### Directions
Please print every line of the material below exactly.

### Available data

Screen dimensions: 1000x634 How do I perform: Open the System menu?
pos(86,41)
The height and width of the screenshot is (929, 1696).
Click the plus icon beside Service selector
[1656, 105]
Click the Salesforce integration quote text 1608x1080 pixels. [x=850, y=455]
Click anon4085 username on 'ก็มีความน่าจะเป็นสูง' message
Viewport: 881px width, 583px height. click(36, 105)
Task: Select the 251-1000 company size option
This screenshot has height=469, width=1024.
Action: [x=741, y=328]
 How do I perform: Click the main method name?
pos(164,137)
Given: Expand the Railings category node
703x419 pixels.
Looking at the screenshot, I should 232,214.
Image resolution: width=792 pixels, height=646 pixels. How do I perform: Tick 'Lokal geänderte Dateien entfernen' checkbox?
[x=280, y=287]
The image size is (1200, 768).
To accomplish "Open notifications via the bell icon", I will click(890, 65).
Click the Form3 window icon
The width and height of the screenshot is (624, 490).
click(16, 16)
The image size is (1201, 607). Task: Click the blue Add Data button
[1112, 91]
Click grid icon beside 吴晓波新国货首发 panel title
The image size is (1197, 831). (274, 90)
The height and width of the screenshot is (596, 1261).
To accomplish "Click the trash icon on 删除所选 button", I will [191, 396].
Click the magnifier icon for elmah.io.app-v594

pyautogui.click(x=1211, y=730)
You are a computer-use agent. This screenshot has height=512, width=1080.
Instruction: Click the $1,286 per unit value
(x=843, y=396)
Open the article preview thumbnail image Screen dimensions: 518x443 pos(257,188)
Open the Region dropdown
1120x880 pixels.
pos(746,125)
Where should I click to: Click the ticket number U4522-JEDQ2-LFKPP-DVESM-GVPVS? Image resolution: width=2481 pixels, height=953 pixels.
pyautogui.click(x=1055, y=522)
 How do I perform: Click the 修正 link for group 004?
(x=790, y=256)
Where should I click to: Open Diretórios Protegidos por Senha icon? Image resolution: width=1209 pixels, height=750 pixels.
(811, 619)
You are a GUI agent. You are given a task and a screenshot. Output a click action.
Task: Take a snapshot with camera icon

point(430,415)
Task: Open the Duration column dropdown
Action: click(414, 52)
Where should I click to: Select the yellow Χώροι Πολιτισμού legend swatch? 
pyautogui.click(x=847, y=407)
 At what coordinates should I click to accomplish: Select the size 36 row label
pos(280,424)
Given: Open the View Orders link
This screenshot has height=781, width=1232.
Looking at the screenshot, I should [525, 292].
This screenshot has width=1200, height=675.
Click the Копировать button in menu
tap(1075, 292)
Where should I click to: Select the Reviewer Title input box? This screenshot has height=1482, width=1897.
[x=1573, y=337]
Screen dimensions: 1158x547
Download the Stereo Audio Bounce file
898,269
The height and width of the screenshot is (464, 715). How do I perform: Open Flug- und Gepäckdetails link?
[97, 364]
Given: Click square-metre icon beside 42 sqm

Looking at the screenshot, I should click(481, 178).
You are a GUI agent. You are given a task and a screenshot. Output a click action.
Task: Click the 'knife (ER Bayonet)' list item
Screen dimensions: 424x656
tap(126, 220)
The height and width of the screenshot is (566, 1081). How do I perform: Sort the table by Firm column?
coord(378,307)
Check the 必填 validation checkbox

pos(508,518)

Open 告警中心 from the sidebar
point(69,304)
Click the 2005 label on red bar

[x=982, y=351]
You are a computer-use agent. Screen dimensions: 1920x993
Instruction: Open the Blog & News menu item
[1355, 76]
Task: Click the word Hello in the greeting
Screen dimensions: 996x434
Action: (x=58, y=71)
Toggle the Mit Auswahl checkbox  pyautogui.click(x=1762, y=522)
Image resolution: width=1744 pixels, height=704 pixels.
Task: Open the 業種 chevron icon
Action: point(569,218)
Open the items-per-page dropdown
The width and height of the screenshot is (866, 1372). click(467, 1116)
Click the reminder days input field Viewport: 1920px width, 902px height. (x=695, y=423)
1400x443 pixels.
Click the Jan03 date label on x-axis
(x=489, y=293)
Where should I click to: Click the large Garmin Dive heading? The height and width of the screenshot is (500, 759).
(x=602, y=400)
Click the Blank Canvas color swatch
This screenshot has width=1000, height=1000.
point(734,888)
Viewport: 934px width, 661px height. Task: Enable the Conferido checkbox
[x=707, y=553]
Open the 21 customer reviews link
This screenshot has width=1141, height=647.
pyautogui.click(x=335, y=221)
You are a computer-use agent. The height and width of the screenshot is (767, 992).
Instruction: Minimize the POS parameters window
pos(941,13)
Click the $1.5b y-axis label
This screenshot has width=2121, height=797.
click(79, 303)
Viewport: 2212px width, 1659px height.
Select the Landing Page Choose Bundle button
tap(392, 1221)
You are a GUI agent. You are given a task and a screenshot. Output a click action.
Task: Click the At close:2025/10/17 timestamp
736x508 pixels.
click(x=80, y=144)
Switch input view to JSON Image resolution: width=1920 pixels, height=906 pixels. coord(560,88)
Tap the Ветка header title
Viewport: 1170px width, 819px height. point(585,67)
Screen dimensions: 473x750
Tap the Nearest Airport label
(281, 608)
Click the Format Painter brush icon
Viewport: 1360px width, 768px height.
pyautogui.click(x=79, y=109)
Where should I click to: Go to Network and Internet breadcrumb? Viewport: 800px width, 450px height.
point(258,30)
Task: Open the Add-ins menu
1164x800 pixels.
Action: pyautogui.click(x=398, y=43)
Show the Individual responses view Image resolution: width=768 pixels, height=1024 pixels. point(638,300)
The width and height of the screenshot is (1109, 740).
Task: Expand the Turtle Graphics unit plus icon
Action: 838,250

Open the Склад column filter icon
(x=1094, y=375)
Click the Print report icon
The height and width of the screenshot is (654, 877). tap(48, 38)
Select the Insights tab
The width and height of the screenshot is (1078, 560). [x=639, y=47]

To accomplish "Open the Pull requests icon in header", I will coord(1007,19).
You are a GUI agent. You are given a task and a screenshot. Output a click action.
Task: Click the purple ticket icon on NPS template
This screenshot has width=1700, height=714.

### Written response
Screen dimensions: 1000x634 How do I perform: Open the System menu?
pos(86,41)
The height and width of the screenshot is (929, 1696).
Click the plus icon beside Service selector
[1656, 105]
Click the Salesforce integration quote text 1608x1080 pixels. [x=850, y=455]
Click anon4085 username on 'ก็มีความน่าจะเป็นสูง' message
Viewport: 881px width, 583px height. click(36, 105)
Task: Select the 251-1000 company size option
This screenshot has height=469, width=1024.
Action: [x=741, y=328]
 How do I perform: Click the main method name?
pos(164,137)
Given: Expand the Railings category node
703x419 pixels.
Looking at the screenshot, I should 232,214.
Image resolution: width=792 pixels, height=646 pixels. How do I perform: Tick 'Lokal geänderte Dateien entfernen' checkbox?
[x=280, y=287]
The image size is (1200, 768).
To accomplish "Open notifications via the bell icon", I will click(890, 65).
Click the Form3 window icon
The width and height of the screenshot is (624, 490).
click(16, 16)
The image size is (1201, 607). Task: Click the blue Add Data button
[1112, 91]
Click grid icon beside 吴晓波新国货首发 panel title
The image size is (1197, 831). (274, 90)
The height and width of the screenshot is (596, 1261).
To accomplish "Click the trash icon on 删除所选 button", I will [191, 396].
Click the magnifier icon for elmah.io.app-v594

pyautogui.click(x=1211, y=730)
You are a computer-use agent. This screenshot has height=512, width=1080.
Instruction: Click the $1,286 per unit value
(x=843, y=396)
Open the article preview thumbnail image Screen dimensions: 518x443 pos(257,188)
Open the Region dropdown
1120x880 pixels.
pos(746,125)
Where should I click to: Click the ticket number U4522-JEDQ2-LFKPP-DVESM-GVPVS? Image resolution: width=2481 pixels, height=953 pixels.
pyautogui.click(x=1055, y=522)
 How do I perform: Click the 修正 link for group 004?
(x=790, y=256)
Where should I click to: Open Diretórios Protegidos por Senha icon? Image resolution: width=1209 pixels, height=750 pixels.
(811, 619)
You are a GUI agent. You are given a task and a screenshot. Output a click action.
Task: Take a snapshot with camera icon

point(430,415)
Task: Open the Duration column dropdown
Action: click(414, 52)
Where should I click to: Select the yellow Χώροι Πολιτισμού legend swatch? 
pyautogui.click(x=847, y=407)
 At what coordinates should I click to accomplish: Select the size 36 row label
pos(280,424)
Given: Open the View Orders link
This screenshot has height=781, width=1232.
Looking at the screenshot, I should [525, 292].
This screenshot has width=1200, height=675.
Click the Копировать button in menu
tap(1075, 292)
Where should I click to: Select the Reviewer Title input box? This screenshot has height=1482, width=1897.
[x=1573, y=337]
Screen dimensions: 1158x547
Download the Stereo Audio Bounce file
898,269
The height and width of the screenshot is (464, 715). How do I perform: Open Flug- und Gepäckdetails link?
[97, 364]
Given: Click square-metre icon beside 42 sqm

Looking at the screenshot, I should click(481, 178).
You are a GUI agent. You are given a task and a screenshot. Output a click action.
Task: Click the 'knife (ER Bayonet)' list item
Screen dimensions: 424x656
tap(126, 220)
The height and width of the screenshot is (566, 1081). How do I perform: Sort the table by Firm column?
coord(378,307)
Check the 必填 validation checkbox

pos(508,518)

Open 告警中心 from the sidebar
point(69,304)
Click the 2005 label on red bar

[x=982, y=351]
You are a computer-use agent. Screen dimensions: 1920x993
Instruction: Open the Blog & News menu item
[1355, 76]
Task: Click the word Hello in the greeting
Screen dimensions: 996x434
Action: (x=58, y=71)
Toggle the Mit Auswahl checkbox  pyautogui.click(x=1762, y=522)
Image resolution: width=1744 pixels, height=704 pixels.
Task: Open the 業種 chevron icon
Action: point(569,218)
Open the items-per-page dropdown
The width and height of the screenshot is (866, 1372). click(467, 1116)
Click the reminder days input field Viewport: 1920px width, 902px height. (x=695, y=423)
1400x443 pixels.
Click the Jan03 date label on x-axis
(x=489, y=293)
Where should I click to: Click the large Garmin Dive heading? The height and width of the screenshot is (500, 759).
(x=602, y=400)
Click the Blank Canvas color swatch
This screenshot has width=1000, height=1000.
point(734,888)
Viewport: 934px width, 661px height. Task: Enable the Conferido checkbox
[x=707, y=553]
Open the 21 customer reviews link
This screenshot has width=1141, height=647.
pyautogui.click(x=335, y=221)
You are a computer-use agent. The height and width of the screenshot is (767, 992).
Instruction: Minimize the POS parameters window
pos(941,13)
Click the $1.5b y-axis label
This screenshot has width=2121, height=797.
click(79, 303)
Viewport: 2212px width, 1659px height.
Select the Landing Page Choose Bundle button
tap(392, 1221)
You are a GUI agent. You are given a task and a screenshot. Output a click action.
Task: Click the At close:2025/10/17 timestamp
736x508 pixels.
click(x=80, y=144)
Switch input view to JSON Image resolution: width=1920 pixels, height=906 pixels. coord(560,88)
Tap the Ветка header title
Viewport: 1170px width, 819px height. point(585,67)
Screen dimensions: 473x750
Tap the Nearest Airport label
(281, 608)
Click the Format Painter brush icon
Viewport: 1360px width, 768px height.
pyautogui.click(x=79, y=109)
Where should I click to: Go to Network and Internet breadcrumb? Viewport: 800px width, 450px height.
point(258,30)
Task: Open the Add-ins menu
1164x800 pixels.
Action: pyautogui.click(x=398, y=43)
Show the Individual responses view Image resolution: width=768 pixels, height=1024 pixels. point(638,300)
The width and height of the screenshot is (1109, 740).
Task: Expand the Turtle Graphics unit plus icon
Action: 838,250

Open the Склад column filter icon
(x=1094, y=375)
Click the Print report icon
The height and width of the screenshot is (654, 877). tap(48, 38)
Select the Insights tab
The width and height of the screenshot is (1078, 560). [x=639, y=47]

To accomplish "Open the Pull requests icon in header", I will coord(1007,19).
You are a GUI agent. You are given a task and a screenshot. Output a click action.
Task: Click the purple ticket icon on NPS template
This screenshot has width=1700, height=714.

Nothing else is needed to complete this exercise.